INPUT DATA
────────────────────────────────────────

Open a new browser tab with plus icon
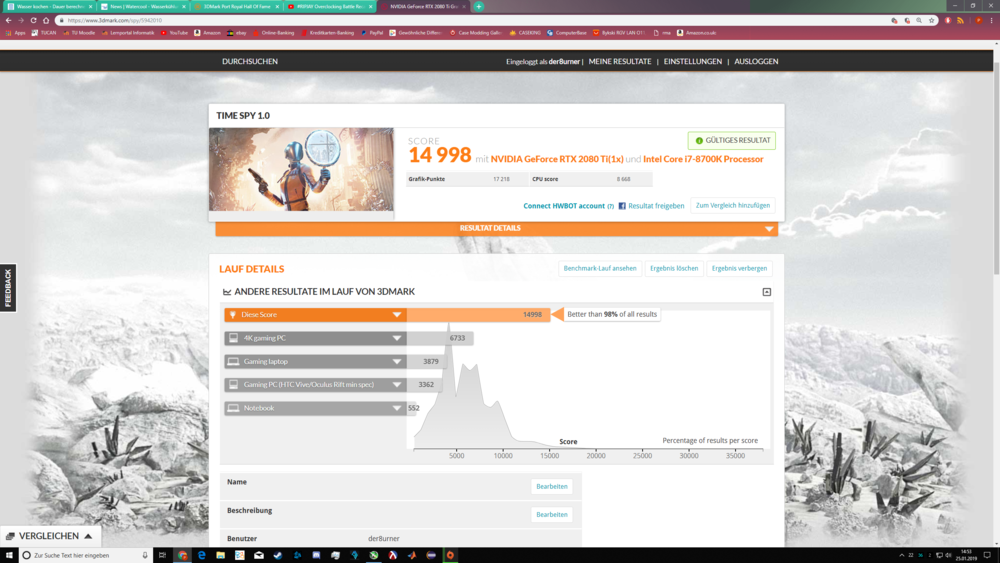The width and height of the screenshot is (1000, 563). pos(478,6)
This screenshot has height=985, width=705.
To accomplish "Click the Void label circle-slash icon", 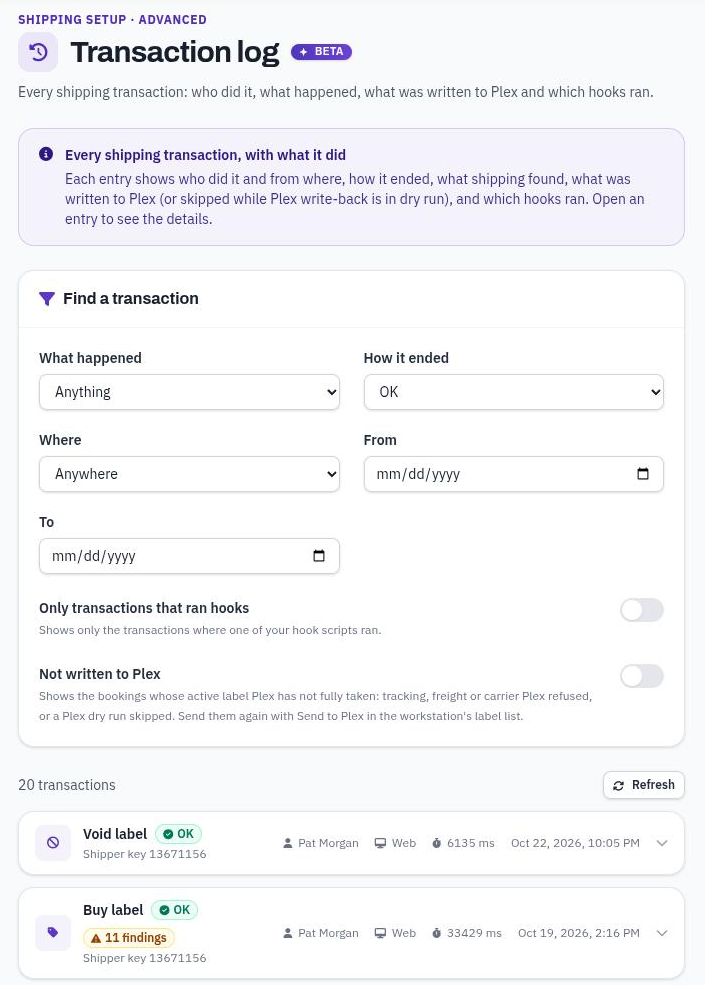I will 53,843.
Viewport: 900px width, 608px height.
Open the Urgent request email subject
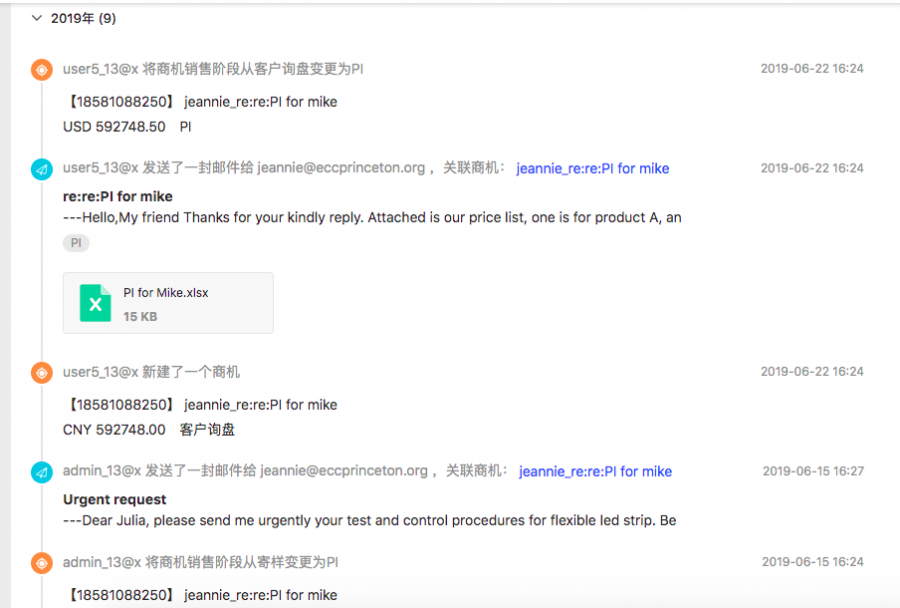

────────────────────────────────────────

WORK TO BE COMPLETED
Going from the line that holds "Viewport: 900px width, 608px height." to the end of the listing above, copy each line exactly and nothing more, leaving pictures aside.

ANSWER TO THIS TASK
Viewport: 900px width, 608px height.
Open the Urgent request email subject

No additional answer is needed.